The other most common London experience would probably have to be transport problems. I feel, first, that I ought to preface my horror stories by saying that I am always impressed by how well the public transport here works. Millions of Londoners don't even need cars because the tube, bus, taxi, and trains are so good.

But, with the amount of people who use the tube, problems are bound to happen. One day last term, I was trying to get from where I live, near Elephant and Castle in south London, to King's Cross in north London. I was on my way to a graduate conference at the British Library and had meant to be early so that I could stop by the university to run a few errands. I got on the train as planned, and was happily reading a copy of the London Review of Books when, at the next station, and for an unknown reason, there were so many people wanting to board the train that I thought there was no possibility they would all fit. Fit they did, and though I felt very much like a sardine, I supposed that many of the other passengers would change trains at the next station, Bank, which is one of the busier stations. But just before the train arrived at Bank, it was forced to stop in the middle of the tunnel. The lights flickered as the conductor turned the engine on and off. Everyone tried not to look at one another, not to talk. The heat was immense, and no one could take off their winter coats in the cramped conditions.

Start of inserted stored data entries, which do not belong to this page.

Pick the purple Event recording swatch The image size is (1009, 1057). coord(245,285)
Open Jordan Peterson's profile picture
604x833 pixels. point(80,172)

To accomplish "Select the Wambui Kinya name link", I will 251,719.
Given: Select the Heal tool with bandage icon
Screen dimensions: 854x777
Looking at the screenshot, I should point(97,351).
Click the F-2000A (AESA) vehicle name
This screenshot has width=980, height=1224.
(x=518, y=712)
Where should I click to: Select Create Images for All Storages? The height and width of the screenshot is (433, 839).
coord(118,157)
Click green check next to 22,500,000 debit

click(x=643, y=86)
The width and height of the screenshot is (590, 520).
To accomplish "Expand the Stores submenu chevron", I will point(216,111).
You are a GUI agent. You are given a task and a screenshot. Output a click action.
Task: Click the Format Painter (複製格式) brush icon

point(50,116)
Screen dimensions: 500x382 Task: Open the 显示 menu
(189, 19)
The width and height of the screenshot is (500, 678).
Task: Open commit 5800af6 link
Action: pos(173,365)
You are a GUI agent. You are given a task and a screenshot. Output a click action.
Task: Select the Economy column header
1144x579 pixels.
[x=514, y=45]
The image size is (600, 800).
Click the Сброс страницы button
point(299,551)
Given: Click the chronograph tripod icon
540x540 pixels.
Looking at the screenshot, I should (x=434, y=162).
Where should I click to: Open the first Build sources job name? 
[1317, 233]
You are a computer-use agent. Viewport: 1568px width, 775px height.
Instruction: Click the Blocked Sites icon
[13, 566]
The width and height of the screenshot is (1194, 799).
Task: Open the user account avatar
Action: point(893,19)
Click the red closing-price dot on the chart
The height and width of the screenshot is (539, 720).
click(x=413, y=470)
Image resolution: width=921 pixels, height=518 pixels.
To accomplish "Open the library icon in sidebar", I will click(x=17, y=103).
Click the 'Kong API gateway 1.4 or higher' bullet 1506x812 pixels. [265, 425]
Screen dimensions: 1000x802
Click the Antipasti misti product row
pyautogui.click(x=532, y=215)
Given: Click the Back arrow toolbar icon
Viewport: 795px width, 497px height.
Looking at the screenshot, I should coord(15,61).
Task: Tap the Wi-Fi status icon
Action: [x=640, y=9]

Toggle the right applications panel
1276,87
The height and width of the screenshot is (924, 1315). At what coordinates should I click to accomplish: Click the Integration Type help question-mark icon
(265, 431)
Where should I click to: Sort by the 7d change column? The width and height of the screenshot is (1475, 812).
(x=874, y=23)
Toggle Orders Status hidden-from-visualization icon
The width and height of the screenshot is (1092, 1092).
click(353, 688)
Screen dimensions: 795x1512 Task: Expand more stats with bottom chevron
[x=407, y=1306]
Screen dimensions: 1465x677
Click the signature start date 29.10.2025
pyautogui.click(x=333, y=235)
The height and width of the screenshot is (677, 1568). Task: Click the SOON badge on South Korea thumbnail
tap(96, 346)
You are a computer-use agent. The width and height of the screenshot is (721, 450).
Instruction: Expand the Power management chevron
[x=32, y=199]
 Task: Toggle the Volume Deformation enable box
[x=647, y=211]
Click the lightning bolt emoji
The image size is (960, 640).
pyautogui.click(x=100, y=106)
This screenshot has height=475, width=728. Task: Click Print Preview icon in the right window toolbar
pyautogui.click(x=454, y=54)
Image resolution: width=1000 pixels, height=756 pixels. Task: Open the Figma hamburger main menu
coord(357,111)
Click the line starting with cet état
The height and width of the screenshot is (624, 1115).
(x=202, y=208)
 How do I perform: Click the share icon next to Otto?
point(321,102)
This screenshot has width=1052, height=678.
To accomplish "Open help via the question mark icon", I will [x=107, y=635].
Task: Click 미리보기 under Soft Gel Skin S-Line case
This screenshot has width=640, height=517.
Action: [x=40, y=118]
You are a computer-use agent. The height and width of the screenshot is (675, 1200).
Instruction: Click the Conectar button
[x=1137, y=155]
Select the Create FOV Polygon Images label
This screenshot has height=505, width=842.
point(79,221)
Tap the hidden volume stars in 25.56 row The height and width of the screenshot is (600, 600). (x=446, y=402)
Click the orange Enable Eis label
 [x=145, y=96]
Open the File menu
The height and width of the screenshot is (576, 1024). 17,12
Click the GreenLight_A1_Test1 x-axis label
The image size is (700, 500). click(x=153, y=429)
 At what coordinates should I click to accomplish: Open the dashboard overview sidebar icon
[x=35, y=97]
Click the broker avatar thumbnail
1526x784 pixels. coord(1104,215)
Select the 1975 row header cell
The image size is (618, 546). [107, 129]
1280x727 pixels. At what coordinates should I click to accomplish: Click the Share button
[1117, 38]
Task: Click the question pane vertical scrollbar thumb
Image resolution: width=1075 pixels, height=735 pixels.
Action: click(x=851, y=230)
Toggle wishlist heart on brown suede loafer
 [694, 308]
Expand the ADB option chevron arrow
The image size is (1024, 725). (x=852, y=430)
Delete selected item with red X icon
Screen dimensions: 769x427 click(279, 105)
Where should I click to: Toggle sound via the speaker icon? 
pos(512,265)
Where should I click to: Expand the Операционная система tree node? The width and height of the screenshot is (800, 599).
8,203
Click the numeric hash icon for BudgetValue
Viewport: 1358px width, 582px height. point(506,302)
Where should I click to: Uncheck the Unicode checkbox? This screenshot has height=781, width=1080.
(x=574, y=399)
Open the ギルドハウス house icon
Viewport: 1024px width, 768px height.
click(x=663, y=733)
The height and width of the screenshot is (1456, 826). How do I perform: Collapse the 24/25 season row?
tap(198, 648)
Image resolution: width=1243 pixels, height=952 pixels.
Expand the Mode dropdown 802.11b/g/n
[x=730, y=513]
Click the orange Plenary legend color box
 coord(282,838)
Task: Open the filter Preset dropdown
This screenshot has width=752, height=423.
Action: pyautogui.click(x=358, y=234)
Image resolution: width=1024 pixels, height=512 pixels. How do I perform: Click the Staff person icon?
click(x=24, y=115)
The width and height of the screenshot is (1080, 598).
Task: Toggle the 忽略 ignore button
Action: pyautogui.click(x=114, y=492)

We were left to sweat for twenty minutes before the conductor finally explained that someone had torn down some of the large paper ads that lined the tracks, and the paper needed to be cleared before the train could move. We were promised a quick arrival.

By this time the heat was so much that people were having trouble breathing. A girl standing behind me suddenly decided that she needed to get to the vent for some air and somehow managed to push and climb to the end of the car. A man in the middle chose to vent his feelings by cursing and yelling, and a boy near me, who must have been claustrophobic, began really to be sick. His poor father was trying hard to help him to breathe normally, but it was lucky a woman near them was able to pull out a plastic bag.

After a while the train was turned on, it lurched forward, and stopped. It rolled back. This was repeated for several minutes. On top of everything, the train was broken. As I remember, we were stuck for nearly forty minutes before we could be pulled into Bank, and I think everyone who had been on it must have felt as queasy as I did for the rest of the day.

That's my only gothic tale of transport problems--I promise. I think that day was probably the start of when I began to try to take the bus everywhere. And I'll leave off there, with the promise of pairing my tube story with a bus story soon.